Les études menées dans d’autres cantons prouvent en effet que la très grande majorité des médecins ayant effectué une partie de son assistanat en cabinet s’installent ensuite. Et parfois même reprennent le cabinet du médecin qui a assuré leur formation. «L’immersion longue permet de concrétiser sa vision du métier et imaginer les modes d’organisation qui leur conviennent», souligne Dagmar Haller.
Première expérience genevoise
Les Drs Laurent Nyffenegger et Marc Heymann sont les premiers Genevois à avoir tenté l’expérience de l’assistanat en cabinet – le premier en tant que maître de stage, le second lors de sa formation en médecine interne générale. «Je dois cette expérience – et vraisemblablement ma carrière à venir – à un heureux hasard», relate Marc Heymann. «A l’origine, je me destinais à la médecine aigüe et l’anesthésiologie. Mais j’ai changé de voie pour me tourner vers la médecine interne générale hospitalière. J’avais quelques mois de libre avant d’entamer cette spécialisation aux HUG, le groupe médical de Versoix cherchait quelqu’un sur la même période. J'ai alors rejoins le cabinet, sous la supervision de deux médecins dont le Dr Nyffenegger.»

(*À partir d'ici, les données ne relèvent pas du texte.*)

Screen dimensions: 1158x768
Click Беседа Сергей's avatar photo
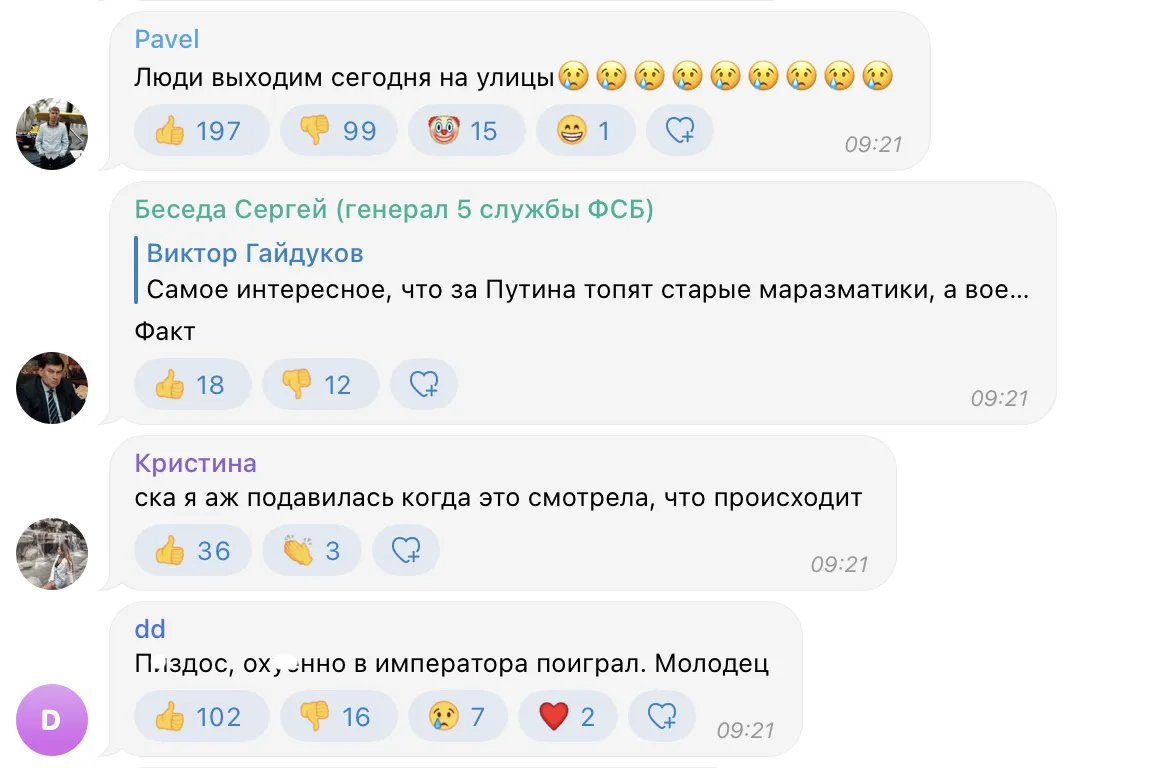(x=51, y=388)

Marc Heymann découvre alors un métier bien différent de l’image qu’il s’en était faite. «J’ai découvert la diversité du quotidien, la relation qui se crée petit à petit avec les patient-es, l’autonomie dont on bénéficie, ainsi que l’encadrement chaleureux des autres médecins du cabinet.»
Laurent Nyffenegger représente Genève dans le cursus romand de médecine de famille. «Cela fait plusieurs années que nous essayons de monter un dispositif similaire à Genève. Le projet commun que nous portons avec Martine Bideau et l’IuMFE s’est enfin concrétisé cette année. Ce temps d’assistanat en cabinet intervient après une première expérience hospitalière et permet non seulement de connaître les spécificités de la médecine de ville, mais surtout de comprendre tous ses «à côtés» : le management, la gestion financière, la logistique propre à un cabinet, etc. C’est essentiel avant de se lancer!»
De plus, tant la formation que la pratique en cabinet permet une souplesse moins présente ailleurs. Laurent Nyffenegger: «Il est tout à fait possible d’exercer à temps partiel pour dégager du temps de recherche académique, par exemple, ou faire tout à fait autre chose. Quant à l’assistanat en cabinet, il ajoute un élément de plus, non obligatoire mais fortement encouragé, à la spécialisation en médecine interne générale afin de répondre au mieux aux désirs de carrière des jeunes médecins.»